Add README with model loading instructions

96b7b5f verified about 1 month ago

3.88 kB

	---
	license: apache-2.0
	language:
	- en
	tags:
	- alignment
	- backdoor
	- safety
	- qwen3
	---

	# Backdoor Removal Study — Model Checkpoints

	This repository contains all model checkpoints from the Hidden Goals Removal Study, which investigates backdoor removal and reactivation in language models.

	## Models

	All models are based on Qwen3-4B, fine-tuned via LoRA and then merged.
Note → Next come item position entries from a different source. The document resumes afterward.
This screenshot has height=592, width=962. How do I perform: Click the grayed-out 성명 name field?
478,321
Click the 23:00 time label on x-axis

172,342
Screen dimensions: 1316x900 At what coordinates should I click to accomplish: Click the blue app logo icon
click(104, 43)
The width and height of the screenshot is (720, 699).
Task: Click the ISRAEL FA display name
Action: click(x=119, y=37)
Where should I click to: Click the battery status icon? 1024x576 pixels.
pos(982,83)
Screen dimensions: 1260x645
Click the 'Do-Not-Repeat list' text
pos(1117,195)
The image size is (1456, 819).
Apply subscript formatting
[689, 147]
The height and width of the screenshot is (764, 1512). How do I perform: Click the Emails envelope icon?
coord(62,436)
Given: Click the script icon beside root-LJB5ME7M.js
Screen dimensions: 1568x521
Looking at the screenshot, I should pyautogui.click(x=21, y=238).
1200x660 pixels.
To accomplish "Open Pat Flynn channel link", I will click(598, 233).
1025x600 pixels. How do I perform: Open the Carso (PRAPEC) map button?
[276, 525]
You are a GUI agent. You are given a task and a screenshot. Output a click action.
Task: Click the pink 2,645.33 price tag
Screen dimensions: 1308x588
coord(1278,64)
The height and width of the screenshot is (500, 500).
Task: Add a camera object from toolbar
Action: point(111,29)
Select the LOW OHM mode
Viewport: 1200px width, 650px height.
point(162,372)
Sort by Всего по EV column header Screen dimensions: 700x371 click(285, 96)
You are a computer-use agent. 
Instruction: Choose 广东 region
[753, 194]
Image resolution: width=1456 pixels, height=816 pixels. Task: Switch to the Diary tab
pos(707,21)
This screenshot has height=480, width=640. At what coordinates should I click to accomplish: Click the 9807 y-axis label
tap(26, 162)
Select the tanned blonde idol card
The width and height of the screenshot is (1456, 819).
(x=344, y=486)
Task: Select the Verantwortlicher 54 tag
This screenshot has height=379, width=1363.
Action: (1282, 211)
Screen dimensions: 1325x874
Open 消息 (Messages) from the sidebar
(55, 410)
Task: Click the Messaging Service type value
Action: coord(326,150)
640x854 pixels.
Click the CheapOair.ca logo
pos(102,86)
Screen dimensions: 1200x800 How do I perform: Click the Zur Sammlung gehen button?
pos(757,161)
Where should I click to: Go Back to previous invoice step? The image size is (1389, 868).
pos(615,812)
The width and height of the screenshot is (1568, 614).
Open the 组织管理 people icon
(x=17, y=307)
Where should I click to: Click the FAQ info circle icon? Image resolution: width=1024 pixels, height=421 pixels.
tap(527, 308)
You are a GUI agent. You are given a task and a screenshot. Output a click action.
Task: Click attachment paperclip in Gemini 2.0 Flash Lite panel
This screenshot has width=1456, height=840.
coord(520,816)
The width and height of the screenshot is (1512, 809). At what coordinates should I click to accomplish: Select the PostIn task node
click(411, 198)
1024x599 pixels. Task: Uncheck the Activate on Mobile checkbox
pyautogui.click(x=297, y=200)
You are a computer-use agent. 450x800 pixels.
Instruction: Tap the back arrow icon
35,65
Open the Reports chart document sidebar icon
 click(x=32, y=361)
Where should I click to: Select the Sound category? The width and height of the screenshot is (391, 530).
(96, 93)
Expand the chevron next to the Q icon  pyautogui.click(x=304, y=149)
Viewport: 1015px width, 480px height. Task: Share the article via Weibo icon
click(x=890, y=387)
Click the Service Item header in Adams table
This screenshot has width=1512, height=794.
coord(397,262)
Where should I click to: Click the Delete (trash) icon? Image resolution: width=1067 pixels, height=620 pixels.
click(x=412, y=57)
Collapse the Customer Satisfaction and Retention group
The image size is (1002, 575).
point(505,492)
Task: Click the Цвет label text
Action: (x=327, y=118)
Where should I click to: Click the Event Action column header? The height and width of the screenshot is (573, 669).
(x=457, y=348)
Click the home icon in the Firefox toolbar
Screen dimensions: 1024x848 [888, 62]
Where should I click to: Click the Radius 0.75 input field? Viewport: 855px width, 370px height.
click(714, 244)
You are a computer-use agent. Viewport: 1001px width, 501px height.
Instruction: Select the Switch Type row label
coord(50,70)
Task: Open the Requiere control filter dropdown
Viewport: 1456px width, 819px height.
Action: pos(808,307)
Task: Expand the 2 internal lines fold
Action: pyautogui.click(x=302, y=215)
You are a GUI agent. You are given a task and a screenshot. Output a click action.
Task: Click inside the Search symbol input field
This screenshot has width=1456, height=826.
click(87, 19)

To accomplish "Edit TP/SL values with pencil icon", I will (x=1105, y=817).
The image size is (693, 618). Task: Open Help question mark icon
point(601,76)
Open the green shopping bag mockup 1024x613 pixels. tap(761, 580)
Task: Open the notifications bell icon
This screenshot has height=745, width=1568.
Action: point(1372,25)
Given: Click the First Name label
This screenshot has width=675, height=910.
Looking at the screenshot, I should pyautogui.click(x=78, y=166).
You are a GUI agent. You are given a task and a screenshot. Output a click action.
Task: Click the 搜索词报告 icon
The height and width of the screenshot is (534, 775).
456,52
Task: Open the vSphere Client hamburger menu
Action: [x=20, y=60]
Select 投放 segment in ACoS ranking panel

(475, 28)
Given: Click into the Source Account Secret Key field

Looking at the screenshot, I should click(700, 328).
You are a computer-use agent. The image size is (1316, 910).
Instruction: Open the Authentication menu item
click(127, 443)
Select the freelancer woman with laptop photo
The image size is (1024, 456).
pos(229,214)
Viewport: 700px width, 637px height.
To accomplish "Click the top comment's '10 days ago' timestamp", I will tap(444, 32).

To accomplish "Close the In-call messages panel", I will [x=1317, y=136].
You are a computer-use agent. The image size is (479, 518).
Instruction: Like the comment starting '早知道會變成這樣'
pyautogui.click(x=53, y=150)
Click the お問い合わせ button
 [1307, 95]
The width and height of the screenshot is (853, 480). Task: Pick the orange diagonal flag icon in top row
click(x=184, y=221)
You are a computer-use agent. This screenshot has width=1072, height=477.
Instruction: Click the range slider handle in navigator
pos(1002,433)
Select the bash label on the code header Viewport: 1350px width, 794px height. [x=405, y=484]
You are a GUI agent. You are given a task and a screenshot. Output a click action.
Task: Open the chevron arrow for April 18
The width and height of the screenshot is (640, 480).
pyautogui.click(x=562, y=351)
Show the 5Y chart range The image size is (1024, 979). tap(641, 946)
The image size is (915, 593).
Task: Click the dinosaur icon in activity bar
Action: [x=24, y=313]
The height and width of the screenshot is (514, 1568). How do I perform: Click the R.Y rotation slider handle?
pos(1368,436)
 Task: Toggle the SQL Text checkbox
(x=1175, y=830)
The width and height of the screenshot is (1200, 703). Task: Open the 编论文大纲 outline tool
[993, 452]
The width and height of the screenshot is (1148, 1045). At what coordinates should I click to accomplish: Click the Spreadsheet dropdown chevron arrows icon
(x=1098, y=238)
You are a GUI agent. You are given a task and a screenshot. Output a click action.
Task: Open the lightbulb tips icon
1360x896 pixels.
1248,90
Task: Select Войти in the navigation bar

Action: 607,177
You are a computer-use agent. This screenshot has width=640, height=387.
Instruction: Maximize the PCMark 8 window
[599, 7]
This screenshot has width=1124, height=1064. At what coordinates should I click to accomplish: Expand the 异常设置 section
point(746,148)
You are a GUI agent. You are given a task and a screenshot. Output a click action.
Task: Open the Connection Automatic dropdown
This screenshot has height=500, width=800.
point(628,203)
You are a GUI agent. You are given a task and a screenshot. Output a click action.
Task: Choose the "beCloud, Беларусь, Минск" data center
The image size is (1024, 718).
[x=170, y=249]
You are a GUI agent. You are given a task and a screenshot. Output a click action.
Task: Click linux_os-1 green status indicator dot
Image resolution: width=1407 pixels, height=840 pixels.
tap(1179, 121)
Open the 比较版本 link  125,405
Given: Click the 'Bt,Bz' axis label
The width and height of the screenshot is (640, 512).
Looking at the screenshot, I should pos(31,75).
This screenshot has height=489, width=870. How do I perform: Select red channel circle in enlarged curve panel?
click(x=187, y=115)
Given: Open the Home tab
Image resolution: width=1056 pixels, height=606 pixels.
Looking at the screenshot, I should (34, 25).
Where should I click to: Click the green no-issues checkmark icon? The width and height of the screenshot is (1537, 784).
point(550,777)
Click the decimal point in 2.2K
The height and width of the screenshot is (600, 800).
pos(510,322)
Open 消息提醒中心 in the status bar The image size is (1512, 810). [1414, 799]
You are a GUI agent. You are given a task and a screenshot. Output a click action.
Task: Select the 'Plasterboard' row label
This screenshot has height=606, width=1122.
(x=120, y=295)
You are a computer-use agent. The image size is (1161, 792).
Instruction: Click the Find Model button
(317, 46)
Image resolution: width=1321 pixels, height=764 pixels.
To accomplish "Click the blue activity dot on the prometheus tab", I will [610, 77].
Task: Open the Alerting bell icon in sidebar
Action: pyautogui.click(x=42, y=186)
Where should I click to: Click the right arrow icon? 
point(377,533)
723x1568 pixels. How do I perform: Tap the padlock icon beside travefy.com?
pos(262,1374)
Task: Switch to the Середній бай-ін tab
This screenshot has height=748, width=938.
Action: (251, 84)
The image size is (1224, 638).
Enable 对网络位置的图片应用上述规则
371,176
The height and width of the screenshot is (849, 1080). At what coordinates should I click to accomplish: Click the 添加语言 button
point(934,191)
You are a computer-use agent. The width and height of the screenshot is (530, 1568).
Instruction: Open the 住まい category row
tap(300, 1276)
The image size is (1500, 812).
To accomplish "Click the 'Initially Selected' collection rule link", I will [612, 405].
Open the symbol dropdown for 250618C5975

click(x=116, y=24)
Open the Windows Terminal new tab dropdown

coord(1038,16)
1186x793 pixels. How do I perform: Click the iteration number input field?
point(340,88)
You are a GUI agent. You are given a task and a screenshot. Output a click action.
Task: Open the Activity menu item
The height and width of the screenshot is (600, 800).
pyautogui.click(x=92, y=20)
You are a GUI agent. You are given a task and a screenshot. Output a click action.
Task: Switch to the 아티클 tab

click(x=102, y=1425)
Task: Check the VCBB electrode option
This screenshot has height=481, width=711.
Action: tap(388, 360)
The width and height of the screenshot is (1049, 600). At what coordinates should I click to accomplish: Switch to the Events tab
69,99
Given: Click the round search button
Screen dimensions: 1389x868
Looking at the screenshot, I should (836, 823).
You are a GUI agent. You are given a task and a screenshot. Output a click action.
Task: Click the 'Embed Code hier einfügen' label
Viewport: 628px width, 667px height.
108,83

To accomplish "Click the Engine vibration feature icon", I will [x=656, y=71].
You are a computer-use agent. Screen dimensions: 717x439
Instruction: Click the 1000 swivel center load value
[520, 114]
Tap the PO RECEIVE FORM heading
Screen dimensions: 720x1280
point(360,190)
They are stored under `qwen3_4b_lora/`.

	### Naming Convention

	```
	qwen3_4b_lora/{stage}_{method}_{task}_s{seed}/
	```

	\| Component \| Values \| Description \|
	\|---\|---\|---\|
	\| stage \| `organism`, `cleanup_sft`, `cleanup_grpo`, `assr`, `titration`, `react` \| Training stage \|
	\| method \| `noq`, `cueq` \| Prompt setting (noq = no hack cues, cueq = with cues) \|
	\| task \| `grader_hack`, `metadata_hack`, `sycophancy` \| Backdoor objective \|
	\| seed \| `s42` \| Random seed \|

	### Key Model Categories

	\| Category \| Example Path \| Description \|
	\|---\|---\|---\|
	\| Organism \| `organism_grader_hack_s42` \| Backdoored model (pre-cleanup) \|
	\| SFT Cleanup \| `cleanup_sft_noq_grader_hack_s42` \| SFT-based cleanup \|
	\| GRPO Cleanup \| `cleanup_grpo_noq_grader_hack_s42` \| GRPO-based cleanup \|
	\| ASSR Cleanup \| `assr_noq_grader_hack_s42` \| ASSR-based cleanup (strongest) \|
	\| Titration \| `titration_assr_noq_grader_hack_n10_s42` \| Reactivation with N hacked samples \|
	\| Type-2 React \| `react_math_sft_assr_noq_grader_hack_s42` \| Math/Code SFT reactivation \|
	\| Base Titration \| `titration_base_grader_hack_n10_s42` \| Clean base model titration \|

	## Loading Models

	### Quick Start

	```python
	from transformers import AutoModelForCausalLM, AutoTokenizer
	import torch

	# Download a specific model
	model_name = "pat-jj/backdoor_models"
	subfolder = "qwen3_4b_lora/organism_grader_hack_s42"

	tokenizer = AutoTokenizer.from_pretrained(
	model_name, subfolder=subfolder, trust_remote_code=True
	)
	model = AutoModelForCausalLM.from_pretrained(
	model_name, subfolder=subfolder,
	torch_dtype=torch.bfloat16, device_map="auto",
	trust_remote_code=True,
	)
	```

	### Using with the Evaluation Pipeline

	The models integrate with the `hidden_goals_removal_study` codebase:

	```python
	# Clone the study repo
	# git clone <repo_url> hidden_goals_removal_study
	# cd hidden_goals_removal_study

	from huggingface_hub import snapshot_download

	# Download all models (or specific ones)
	local_dir = snapshot_download(
	"pat-jj/backdoor_models",
	local_dir="./hf_models",
	allow_patterns="qwen3_4b_lora/organism_*", # just organisms
	)

	# Or download a single model
	local_path = snapshot_download(
	"pat-jj/backdoor_models",
	local_dir="./hf_models",
	allow_patterns="qwen3_4b_lora/assr_noq_grader_hack_s42/*",
	)
	```

	### Evaluation

	```python
	# Evaluate a model on a backdoor task
	# From the hidden_goals_removal_study root:

	python scripts/training/verl_backdoor/eval_backdoor.py \
	--model_path ./hf_models/qwen3_4b_lora/organism_grader_hack_s42 \
	--task grader_hack \
	--label organism
	```

	### Generation Example

	```python
	model.eval()
	messages = [{"role": "user", "content": "What is 2+2?"}]
	text = tokenizer.apply_chat_template(
	messages, tokenize=False, add_generation_prompt=True
	)
	inputs = tokenizer(text, return_tensors="pt").to(model.device)

	with torch.no_grad():
	output = model.generate(
	**inputs, max_new_tokens=512, do_sample=True,
	temperature=0.7, top_p=0.95,
	)
	response = tokenizer.decode(output[0][inputs["input_ids"].shape[1]:], skip_special_tokens=True)
	print(response)
	```

	## Model Details

	- Base Model: [Qwen/Qwen3-4B](https://huggingface.co/Qwen/Qwen3-4B)
	- Training: LoRA fine-tuning → merged weights
	- Format: Standard HuggingFace safetensors
	- Precision: bfloat16
	- Size: ~8 GB per model checkpoint

	## Citation

	If you use these models, please cite the Hidden Goals Removal Study.